Posted on May 12, 2013 by LexBlog

Our food safety lawyers work with food companies nationwide, helping them comply with complex food safety regulations, decrease their food safety risk, prevent unwanted litigation, manage recalls exceptionally quickly and defend high profile foodborne illness claims -- when they do occur. 

Over the last decade, the firm has assisted food companies throughout the country on a wide-range of food safety matters involving regulatory compliance, crisis planning and management, and outbreak litigation.

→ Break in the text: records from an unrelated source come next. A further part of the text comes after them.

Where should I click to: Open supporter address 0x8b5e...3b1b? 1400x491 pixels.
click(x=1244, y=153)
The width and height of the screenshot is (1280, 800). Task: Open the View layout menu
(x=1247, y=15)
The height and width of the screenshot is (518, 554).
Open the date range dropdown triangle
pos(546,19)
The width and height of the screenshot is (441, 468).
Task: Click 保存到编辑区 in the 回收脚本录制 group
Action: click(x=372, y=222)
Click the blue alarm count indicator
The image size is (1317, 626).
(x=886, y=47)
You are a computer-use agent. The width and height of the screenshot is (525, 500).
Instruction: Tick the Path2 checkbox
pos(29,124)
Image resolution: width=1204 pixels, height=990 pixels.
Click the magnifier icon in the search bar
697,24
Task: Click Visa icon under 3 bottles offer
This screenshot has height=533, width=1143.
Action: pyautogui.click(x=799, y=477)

During this period, the firm has defended food industry clients against high-profile foodborne illness outbreak claims in more than 2o states throughout the country (including Arizona, Arkansas, Alabama, California, Colorado, Connecticut, Florida, Georgia, Illinois, Indiana, Iowa, Maine, Massachusetts, Michigan, Minnesota, Nebraska, New Jersey, New Hampshire, New York, North Carolina, Ohio, Pennsylvania, Tennessee and Wisconsin). These have included outbreaks and claims involving a wide-range of foodborne pathogens, including E. coli O157:H7, Campylobacter, Clostridium Perfringens, Norovirus, Salmonella and Staphylococcus.  The firm's food safety team also assists clients with crisis management and other issues in advance of and following major food product recalls.

  

Shawn K. Stevens, a member of the firm's food safety team, is one of the only lawyers in America who dedicates his practice entirely to representing the food industry. 

Mr. Stevens counsels food industry clients throughout the country (including some of the nation’s largest food producers, national restaurant chains, and several food distributors and grocers) on a wide-range of food safety regulatory and liability issues.  Mr. Stevens works closely with clients to identify and appropriately manage risk, plan and prepare for possible crises, and also respond to governmental enforcement actions and recalls.  Mr. Stevens also defends industry clients against high-profile foodborne illness outbreaks and claims. Mr. Stevens has additional, wide ranging experience counseling clients in commercial, insurance and medical malpractice disputes.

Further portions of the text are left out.